▸ **Problem details**: Where "This" appears in a line of the entries below, that line should be copied.

START Supplied data

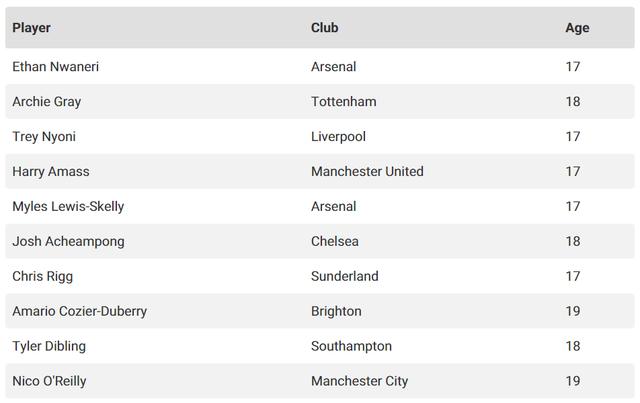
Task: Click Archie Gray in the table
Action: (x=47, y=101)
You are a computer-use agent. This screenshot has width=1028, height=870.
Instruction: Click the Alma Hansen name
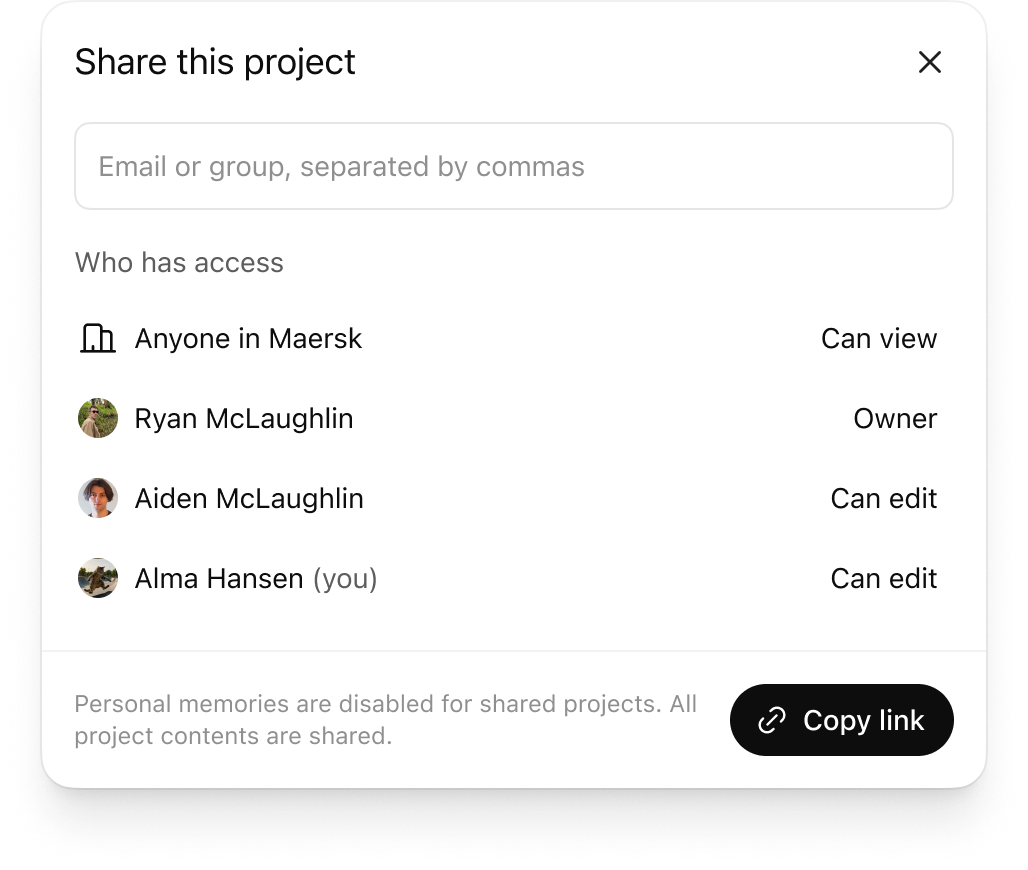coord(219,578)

END Supplied data
START Supplied data

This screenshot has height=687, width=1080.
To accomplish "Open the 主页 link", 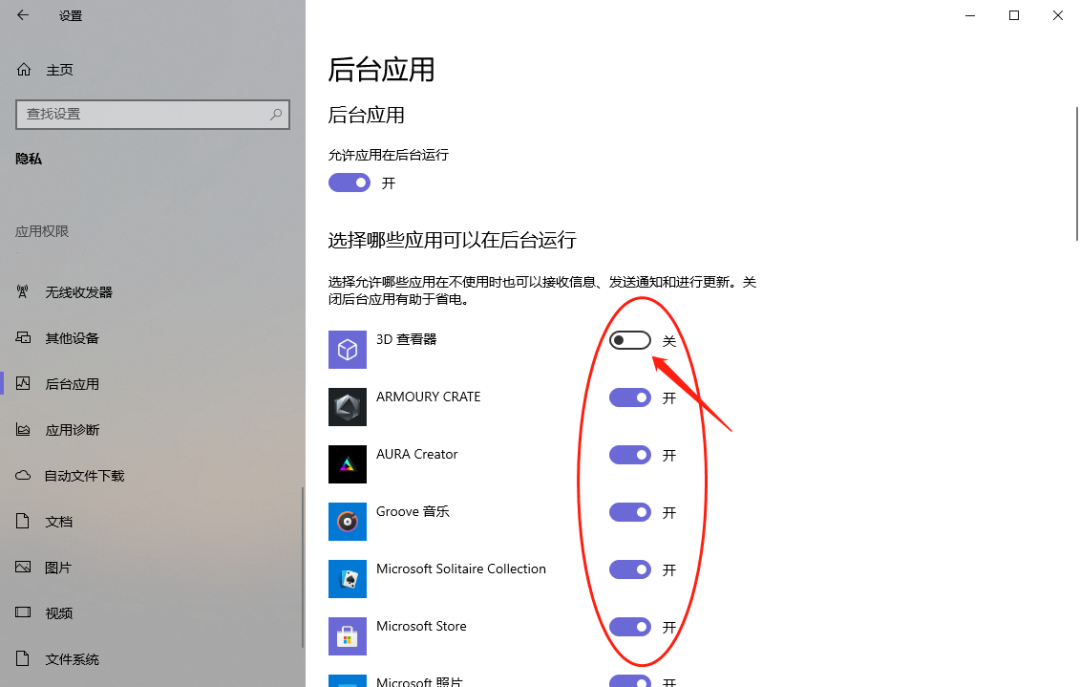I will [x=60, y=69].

END Supplied data

▸ **Written answer**:
You are a computer-use agent. This screenshot has width=1028, height=870.
This screenshot has height=687, width=1080.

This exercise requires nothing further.